Six personnages vivent ainsi de part et d'autre d'une «frontière», ligne incertaine de guerre, de violence et de misère. Parmi eux, une jeune femme en transit, dont on ne sait rien sinon qu'elle cherche un homme à qui remettre une lettre: son père, découvre-t-on sur le tard. Son destin la conduit à traverser no man's land et terreur, avec une détermination presque hypnotique.

Froideur

Dans La Frontière, les hommes esquivent, abusent, fuient les souvenirs; les femmes ont la force de la continuité. La fable est présentée sans pesanteur ni manichéisme, mais hélas sans force non plus: le texte épuise vite, à force de dialogues pseudo-réalistes et poussifs, les obsessions de la musique contemporaine pour les catastrophes et les inventaires morbides. On n'échappe donc pas, sur ce plan-là, au déjà-vu. L'intérêt réside ailleurs.
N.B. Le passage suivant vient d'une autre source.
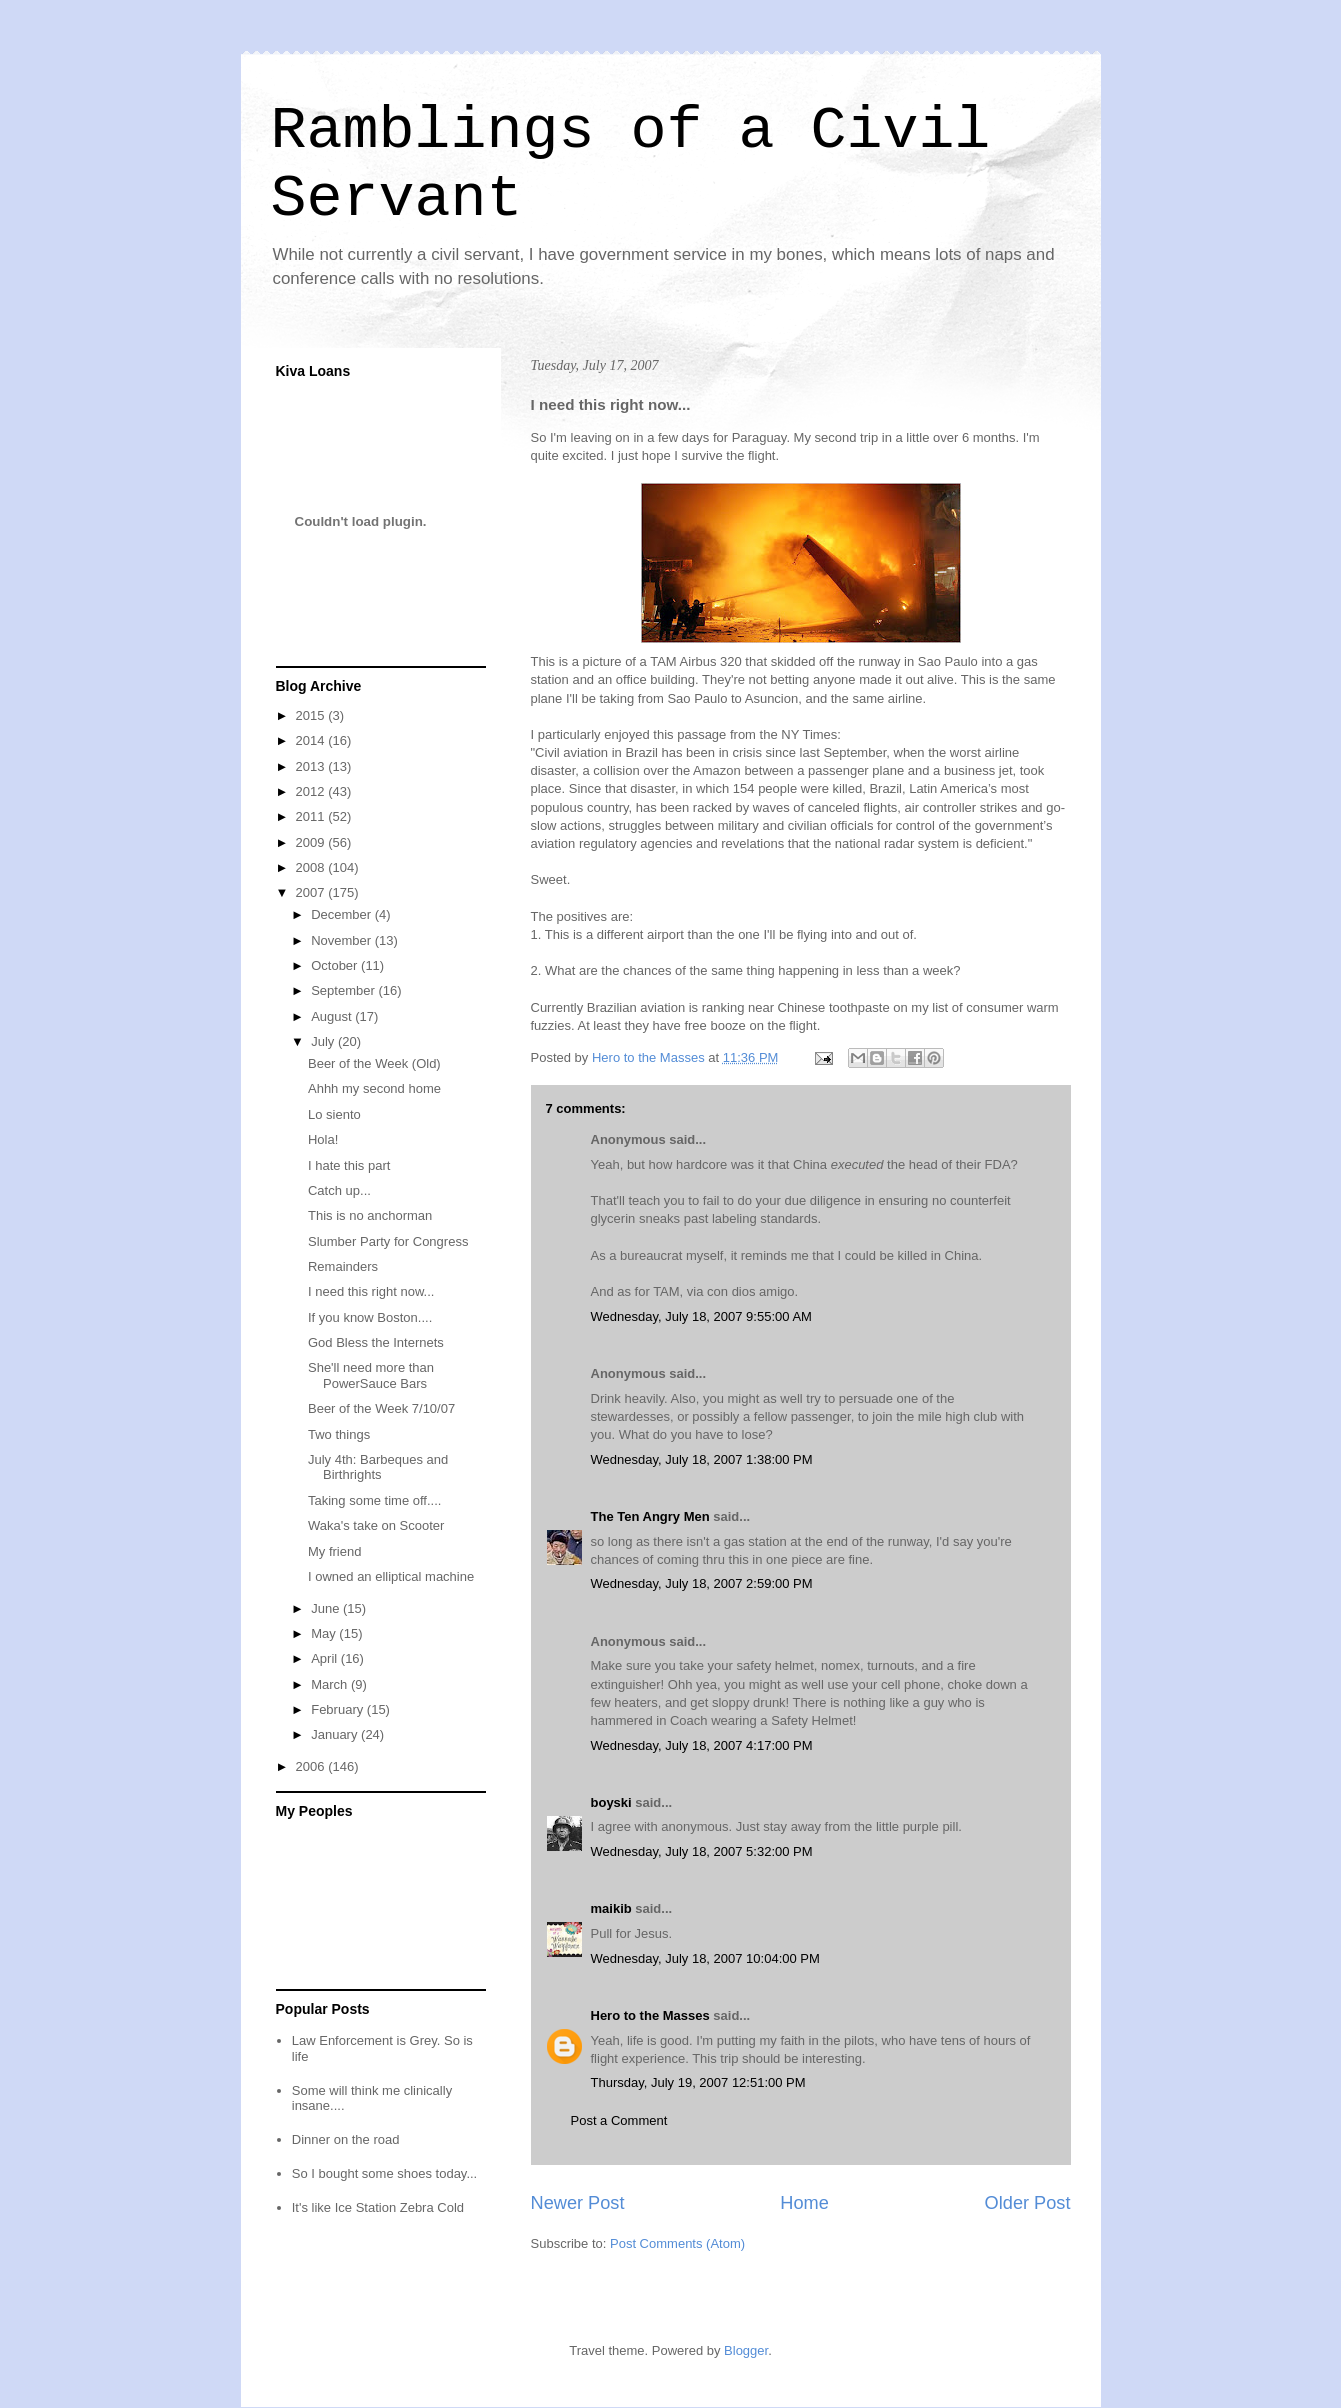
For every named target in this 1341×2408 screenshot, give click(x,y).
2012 (312, 791)
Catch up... (339, 1190)
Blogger (746, 2350)
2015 (312, 715)
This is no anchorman (370, 1215)
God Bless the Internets (376, 1342)
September (344, 990)
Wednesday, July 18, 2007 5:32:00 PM (702, 1851)
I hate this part (349, 1165)
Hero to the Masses (650, 2015)
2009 (312, 842)
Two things (339, 1434)
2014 (312, 740)
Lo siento (334, 1114)
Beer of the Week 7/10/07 (381, 1408)
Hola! (323, 1139)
Dans la trouvaille d'une fausse mélodie populaire, par exemple, qui dans sa langue fictive, évoque un climat est-européen et sert de fil conducteur. Ou dans l'orchestration très riche des bois, de cinq cordes à vocation rythmique, de percussions et d'une palette électronique qui spatialise les sons.

Beaucoup de virtuosité donc, chez Philippe Manoury, pour un résultat qui laisse paradoxalement froid. Son langage atonal, construit autour de cellules réduites, laisse le spectateur à distance. On rebondit, mais on ne s'élance jamais. Quant au casting vocal, il parvient rarement à attraper le spectateur par le col, malgré la luminosité de la soprano Virginie Pochon. Doris Lamprecht – en vieille femme acide – garde sa voix en retrait. Quant au contre-ténor Dominique Visse, son timbre nasillard le cantonne à la caricature. Il faut attendre l'arrivée tardive de la basse Vincent Le Texier (le père retrouvé) pour que s'impose un personnage: le seul à traverser la frontière de la scène.